Are You Financially Prepared?

Are you financially prepared? Foremost, I will not ‘cram insurance down your throat’. We’ve seen many persistent, and insistent, salesmen and saleswomen always in a hurry to close insurance deals with customers – customers, albeit, unwillingly agree to sometimes. However, we ask ourselves: do salespeople, including the insurance itself, really provide value to customers? Let’s talk about assurance in insurance.

I recently met someone who insured himself – a sum of money to be paid to his beneficiary in the event he dies. The longer he lives and the longer he invests (monthly), the higher the amount his beneficiary will get in his uneventful death. I also got insured at one point in time, in my previous employment, I will be paid if ever I would encounter an accident. The more limbs I lose, the more money I get. Yes. A moment of silence for that.

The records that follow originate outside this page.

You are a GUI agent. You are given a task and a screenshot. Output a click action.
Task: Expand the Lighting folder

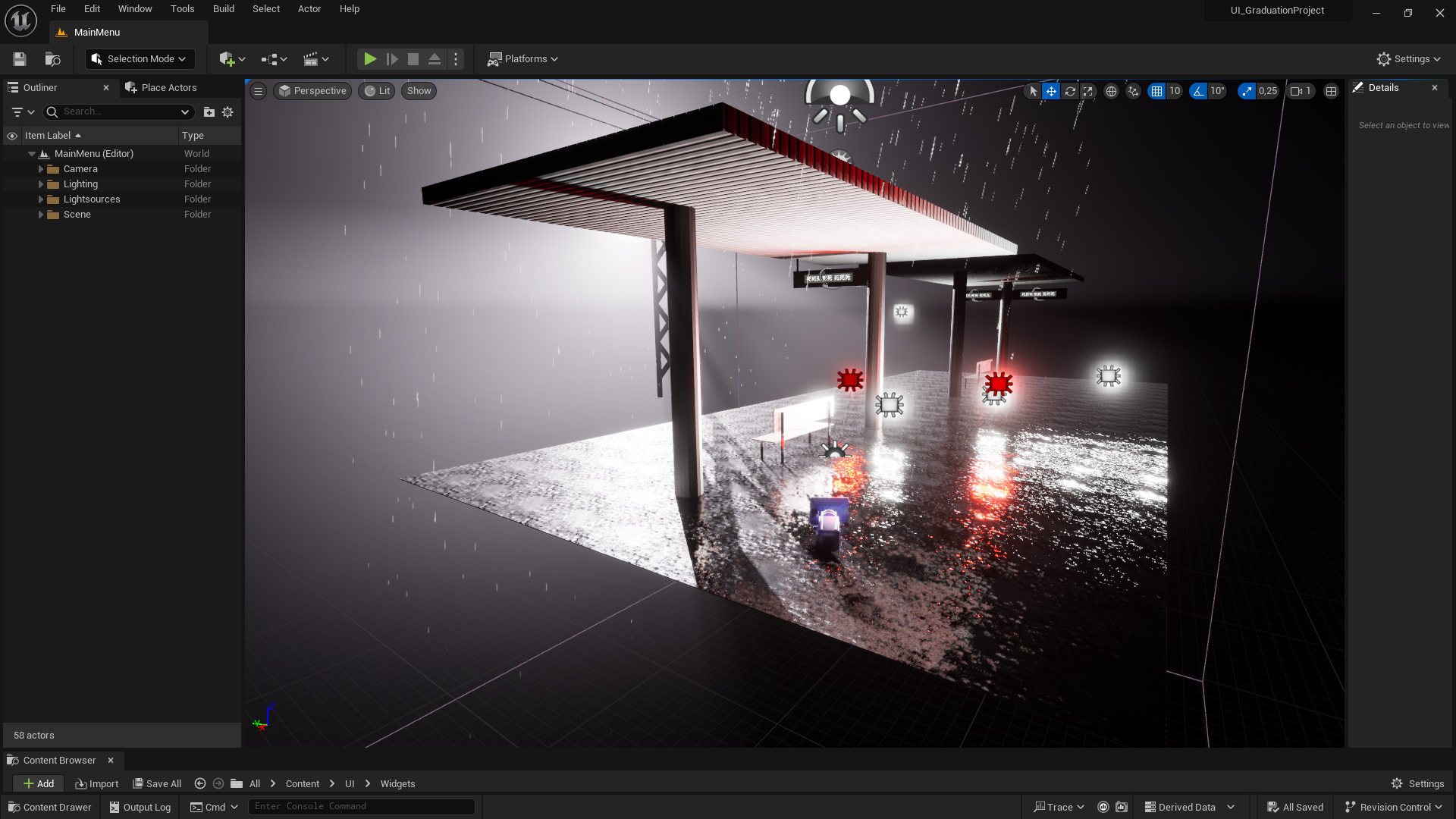(x=41, y=184)
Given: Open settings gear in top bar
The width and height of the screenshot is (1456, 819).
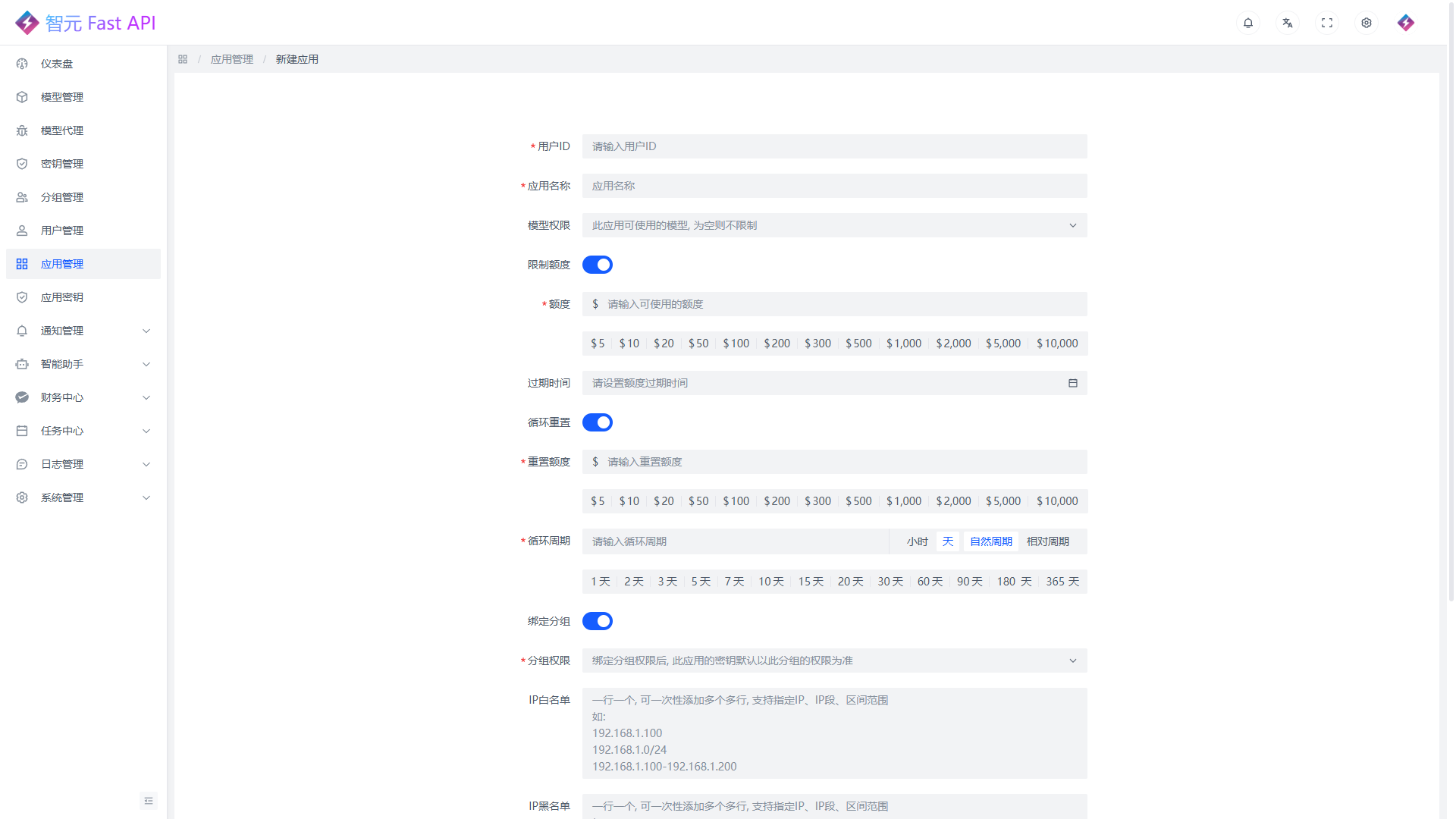Looking at the screenshot, I should point(1366,23).
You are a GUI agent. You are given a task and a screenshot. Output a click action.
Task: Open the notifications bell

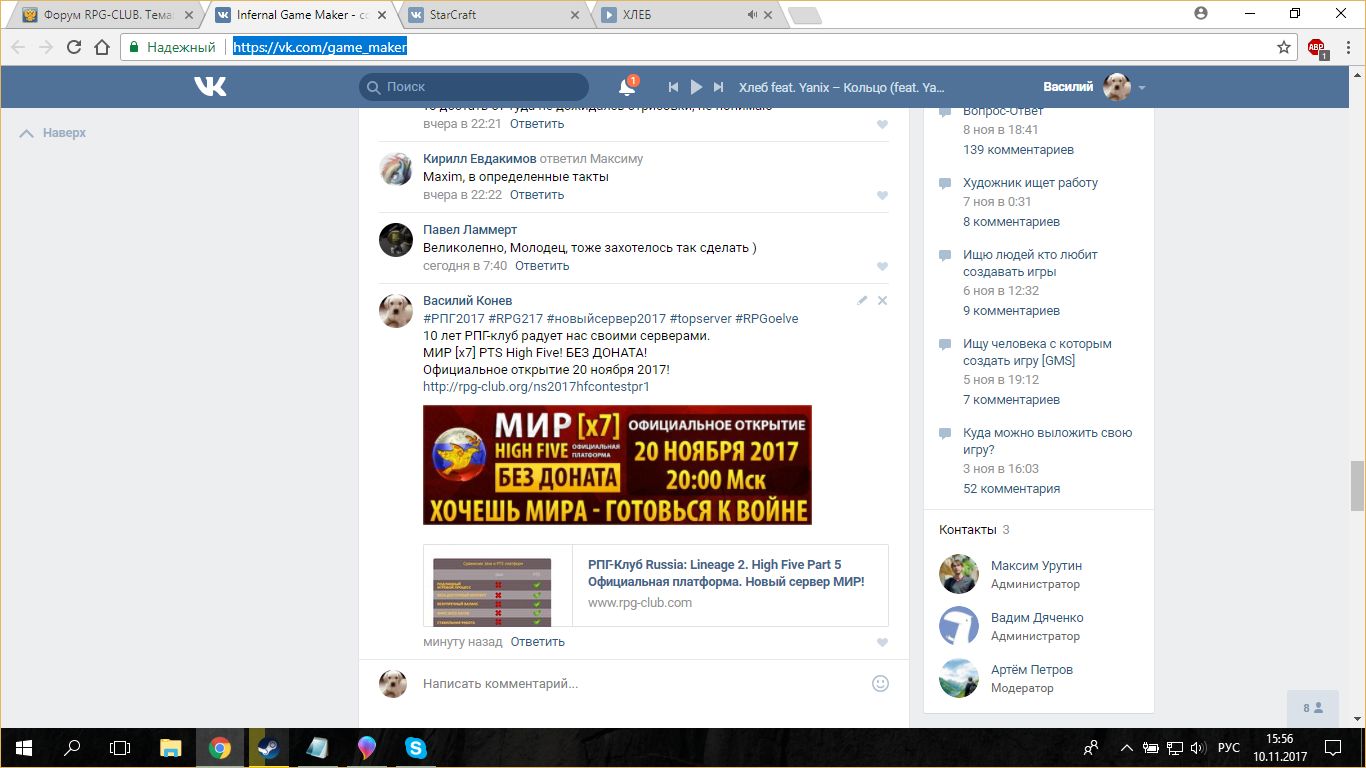click(x=627, y=87)
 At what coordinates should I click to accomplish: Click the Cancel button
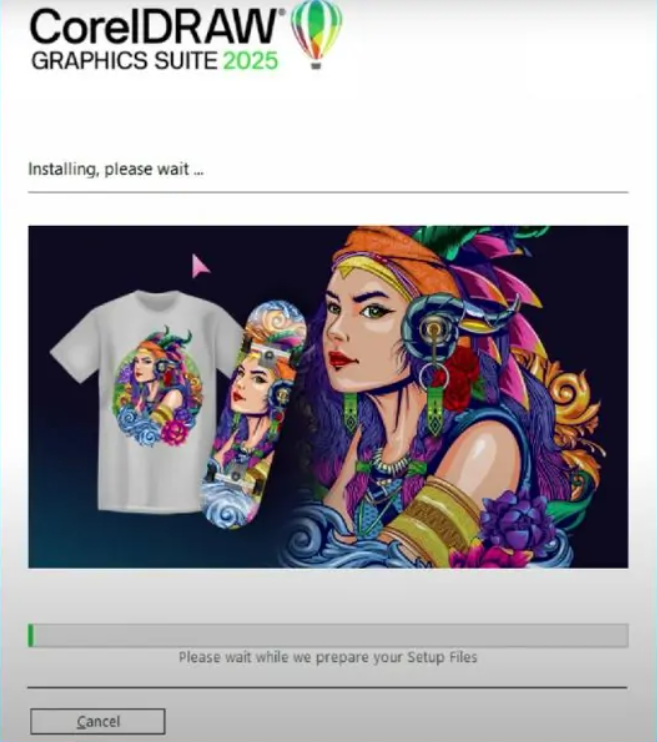click(98, 721)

It pains me to know that, in general, insurance plays into unfavorable circumstances. Insurance, as per the dictionary, relates to protection. It would be nice to feel protected without dying or losing body parts. I do not judge insurance companies. I am sure they have a wide variety of interesting policies to choose from. However, the above-mentioned ones blew me away – far, far, farther away. Join me in this no-frill article providing subtle hints about insurance and how to be financially prepared for the future.

I recently attended ‘Let’s Have Some Funds’ hosted by Sun Life Financial at Dova Brunch Cafe in Iloilo. It was yesterday to be exact (June 22, Sunday). The highlighted topic is Money Under 30 by young entrepreneur Katrina Loring. Writing this now, it makes me think: why invest in something that you can ‘enjoy’ when something uneventful happens to you when you can invest in something that you can actually enjoy in perfect health (and being alive). When you can invest so that you can invest for more in the future – like your dream business venture. In Sun Life Financial, they have financial advisers. They are not just average salespeople with the sole intent of closing a deal, they are trained individuals knowledgeable in managing finances. I heard from a friend that Sun Life advisers actually guide clients in making informed choices. They assess your finances and suggest policies fitted to your needs.

Going back to being financially prepared, it’s a matter of frugality and being able to identify good investment opportunities. Miss Katrina Loring enumerated the major money mistakes young people make: zero savings, overspending, and credit abuse. She also highlighted the solutions needed to counteract these mistakes. These are to pay debts, pay bills on time, plan your budget, record your expenses, make savings automatic, and prepare for rainy days and dreams. Also, it is good to keep your money running. During my childhood days, I’ve always thought that keeping a piggy bank was the best thing to do to save money. Fast forward to nearly 30, I realized that, although saving money is okay, but mobilizing it to make more money is better. Keeping inflation rate in mind, yesterday’s flat savings would only be tomorrow’s meager amount.

According to Mr. Michael Gustilo, Visayas Regional Sales Manager of Sun Life Financial, one of the money regrets before 30 include spending so much on wants, starting late in managing finances, and settling for salary as the sole source of income. Who wants to be employed until they are 60? This is where investment comes in. According to Sir Michael, “having clear dreams and life goals will give you a compelling reason to save and invest rather than spend needlessly”.

Being financially prepared is very important. Aside from the fact that it makes you a legit adult, it enables you to enjoy more in life. In my opinion, these are the recipes to financial preparedness: financial awareness, frugality, securing stability, and finding good investment opportunities.